Trump is Israel’s new best friend

Netanyahu must look forward to greeting Trump on the soil of his country with great eagerness. He and President Barack Obama detested one another, a great impediment in a region where personal relationships matter.

Obama had treated Israel as at best an inconvenience and at worse as a quasi-enemy. The former president had forged a nuclear weapons deal with Iran that, in the view of Netanyahu and most Israelis, place the Jewish State in extreme peril. Obama had even bent every effort toward arranging Netanyahu’s defeat in the most recent Israeli elections/

Trump is a different matter altogether. He recognizes that Iran is a threat not only to peace in peace in the Middle East but the very existence of Israel. Trump’s speech in Saudi Arabia proved that the president regards terrorism with the utmost seriousness. Netanyahu can expect that Trump will provide lavish support for Israel as an ally in the war on terror.

He can also have much hope that the American president will bring with him business deals with Israel’s thriving high-tech industrial sector just as he did in Saudi Arabia.

Bringing the Art of the Deal to the Israeli-Palestinian conflict

The variant of an old saying states, “To make an American president mad, first get him to think that he can solve the Israeli-Palestinian conflict.” Trump would like to at least see peace talks between the Israelis and Palestinians, moribund since 2014, jump started.

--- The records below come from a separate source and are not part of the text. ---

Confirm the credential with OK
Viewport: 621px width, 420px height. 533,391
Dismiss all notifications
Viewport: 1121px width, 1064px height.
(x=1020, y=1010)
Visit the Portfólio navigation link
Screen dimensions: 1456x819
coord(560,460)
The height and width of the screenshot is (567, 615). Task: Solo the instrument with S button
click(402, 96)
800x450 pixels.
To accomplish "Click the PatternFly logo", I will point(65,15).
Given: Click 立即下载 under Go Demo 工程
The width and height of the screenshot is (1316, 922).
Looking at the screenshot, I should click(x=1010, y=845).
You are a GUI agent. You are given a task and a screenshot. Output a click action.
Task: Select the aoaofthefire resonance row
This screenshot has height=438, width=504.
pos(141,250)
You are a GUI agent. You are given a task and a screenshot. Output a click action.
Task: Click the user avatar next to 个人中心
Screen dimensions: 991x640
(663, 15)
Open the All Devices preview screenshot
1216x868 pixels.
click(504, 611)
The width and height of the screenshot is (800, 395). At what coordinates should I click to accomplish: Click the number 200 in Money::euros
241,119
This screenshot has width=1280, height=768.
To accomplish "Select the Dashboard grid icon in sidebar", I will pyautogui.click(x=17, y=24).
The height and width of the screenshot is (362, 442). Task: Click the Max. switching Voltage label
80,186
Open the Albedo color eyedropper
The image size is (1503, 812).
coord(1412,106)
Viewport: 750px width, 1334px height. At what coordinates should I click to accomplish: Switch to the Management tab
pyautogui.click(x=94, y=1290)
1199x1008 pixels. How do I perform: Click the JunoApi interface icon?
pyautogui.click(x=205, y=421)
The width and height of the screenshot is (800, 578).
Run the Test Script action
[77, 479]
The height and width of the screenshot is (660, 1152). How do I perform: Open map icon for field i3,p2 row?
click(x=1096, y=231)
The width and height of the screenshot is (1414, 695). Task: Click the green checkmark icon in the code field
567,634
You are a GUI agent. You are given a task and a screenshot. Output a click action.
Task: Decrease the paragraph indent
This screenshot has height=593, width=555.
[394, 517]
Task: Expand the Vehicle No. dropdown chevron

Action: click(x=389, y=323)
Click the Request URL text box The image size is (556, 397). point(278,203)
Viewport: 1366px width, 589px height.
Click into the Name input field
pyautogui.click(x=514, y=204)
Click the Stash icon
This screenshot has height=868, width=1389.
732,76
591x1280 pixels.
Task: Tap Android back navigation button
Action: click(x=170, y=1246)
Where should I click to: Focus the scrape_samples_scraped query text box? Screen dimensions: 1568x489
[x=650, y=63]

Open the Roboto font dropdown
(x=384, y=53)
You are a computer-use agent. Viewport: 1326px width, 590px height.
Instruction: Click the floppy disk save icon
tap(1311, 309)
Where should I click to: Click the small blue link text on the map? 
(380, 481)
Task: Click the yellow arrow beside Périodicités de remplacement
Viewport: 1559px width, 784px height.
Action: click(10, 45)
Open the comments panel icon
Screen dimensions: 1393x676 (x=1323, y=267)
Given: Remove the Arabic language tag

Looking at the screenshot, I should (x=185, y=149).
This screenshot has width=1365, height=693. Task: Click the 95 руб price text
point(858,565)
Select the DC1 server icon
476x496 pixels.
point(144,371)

He will meet with Palestinian leaders while on this leg of his journey. Netanyahu must be nervous because, as history has shown us, every time an American president desires to do a little peacemaking, Israel is expected to make concessions while the Palestinians stand pat and make more demands. They prefer to have peace that does not include Israel or Jews anywhere in the Middle East.

What is likely to happen

Still. Israel is liable to be the gainer once Trump is wheels up on his way to the Vatican. Netanyahu will make sure that the president is lavished with every pomp, ceremony, and praise in public. But he will be a tough negotiator while in private. He will exact a price for entering into what is likely another kabuki dance with the Palestinians. Trump’s boundless ego will appreciate the former. Trump, the purveyor of the Art of the Deal, will hopefully be impressed by the latter.